Contra Elon Musk, ecological sustainability isn’t a question of how many people a land mass can contain, but how many it can sustain. People can go just about anywhere for short periods of time, but if they want to put down roots and maintain a certain standard of living they are going to need large amounts of biologically productive space nearby. There’s the rub.
Michael Lind anticipates the coming resource wars:
There is not enough cobalt, neodymium, or lithium being mined and refined in the entire world today for Britain to meet its green transition goals in the next generation. And Britain has only 67 million people. The United States has 330 million. The world has nearly 8 billion. Do the math.”
Indeed, Earth Overshoot gives The United States a “D” grade for sustainability and concludes that America’s “current population and its consumption of renewable resources is far greater than what is sustainable.”
Earth Overshoot echoes Lind’s concern:
A US National Intelligence Council Report in 2013 assessing the country’s natural resources stated globally, more resources will be needed as population increases by 2040 unless there is a radical deviation from the business-as-usual trajectory. At the aggregate level, there are significant scarcity challenges for a number of key natural resources with potential impact on U.S. security.”
The report notes that Congress’ immigration policies are now driving America’s population increases.
Joe Guzzardi observes that U.S. population growth and drought are on a collision course:
Ranked according to drought severity, the top seven states include four that are primary migrant destinations: Arizona, New Mexico, California and Texas, the arrival point for thousands of migrants….

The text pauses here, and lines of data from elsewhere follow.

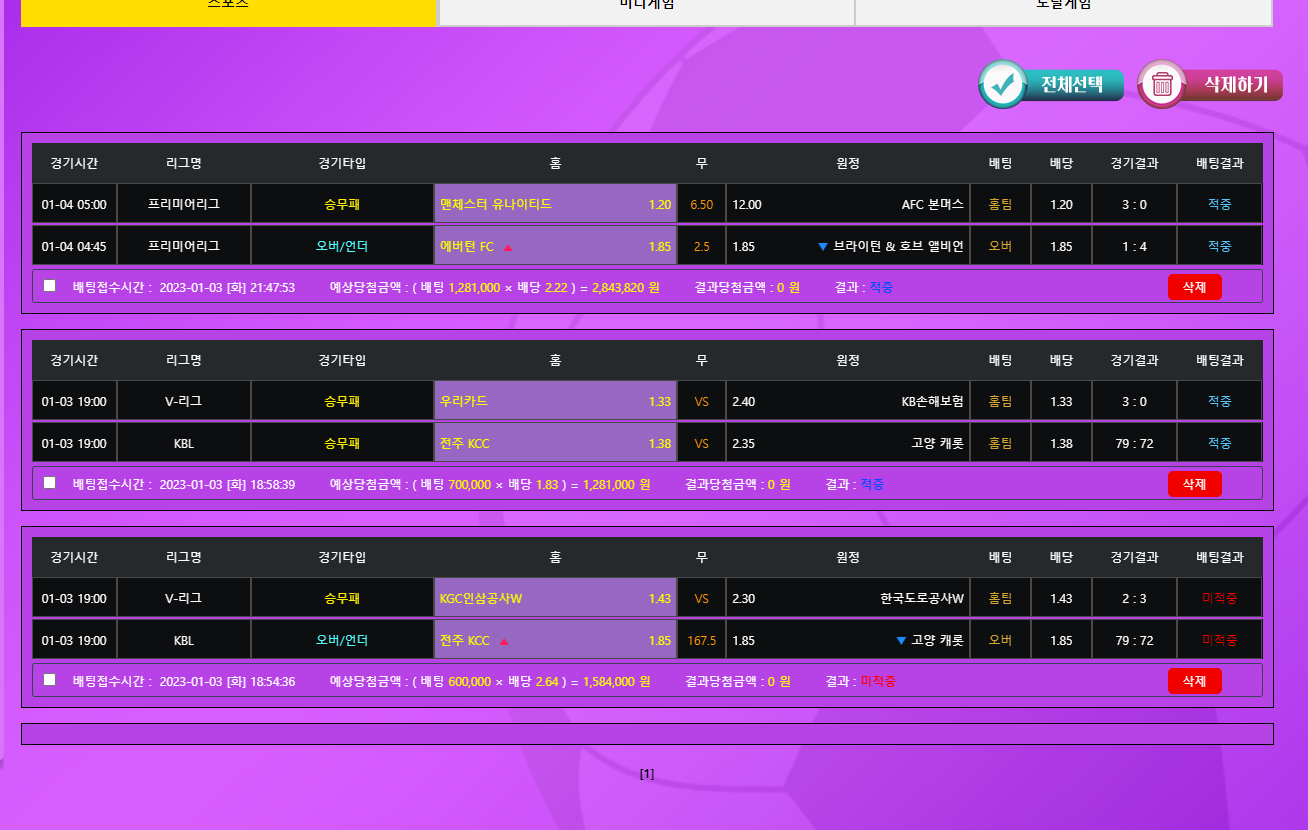This screenshot has width=1308, height=830.
Task: Go to page [1] in pagination
Action: pos(647,774)
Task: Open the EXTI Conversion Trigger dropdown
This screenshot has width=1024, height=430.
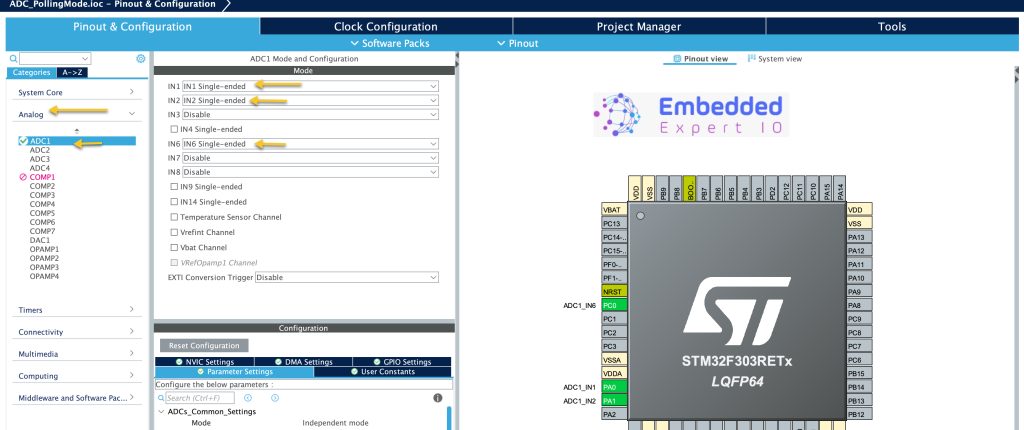Action: (x=347, y=277)

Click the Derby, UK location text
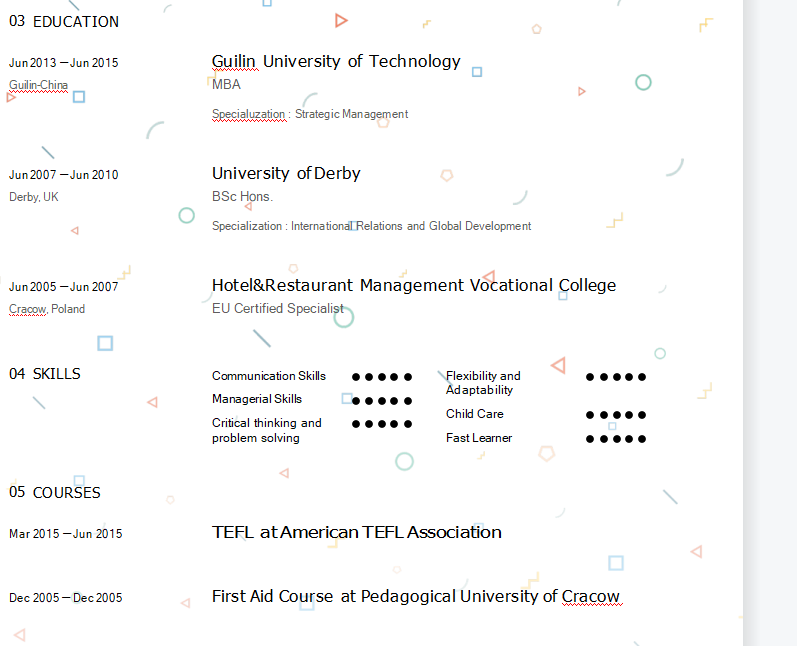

“….Those calling for increased immigration forget that growth is finite. Sir David Attenborough, the natural history filmmaker and biologist who advocated halving immigration into the United Kingdom to preserve as much of the landscape as possible once said, ‘I’ve never seen a problem that wouldn’t be easier to solve with fewer people, or harder, and ultimately impossible, with more.'”
The editorial boards at major news outlets have been banging the drum for higher immigration levels for the purpose of growing the population faster. Recent examples come from The Washington Post and The Wall Street Journal.
Gerald Winegrad says “The sky-is-falling nature of this coverage is faulty and a blot on journalistic integrity”:
…Economic growth does not require population increases. We can grow our economy by using education and technology to increase productivity. We live in a world of finite resources with food, water, and health care insecurity. With slower or zero population growth, we can make greater progress toward resolving economic and environmental issues and boost our productivity as a nation and the quality of life for all of us. Calling for population growth to increase the number of workers flies in the face of the need to find employment for the 6.3 million currently unemployed.”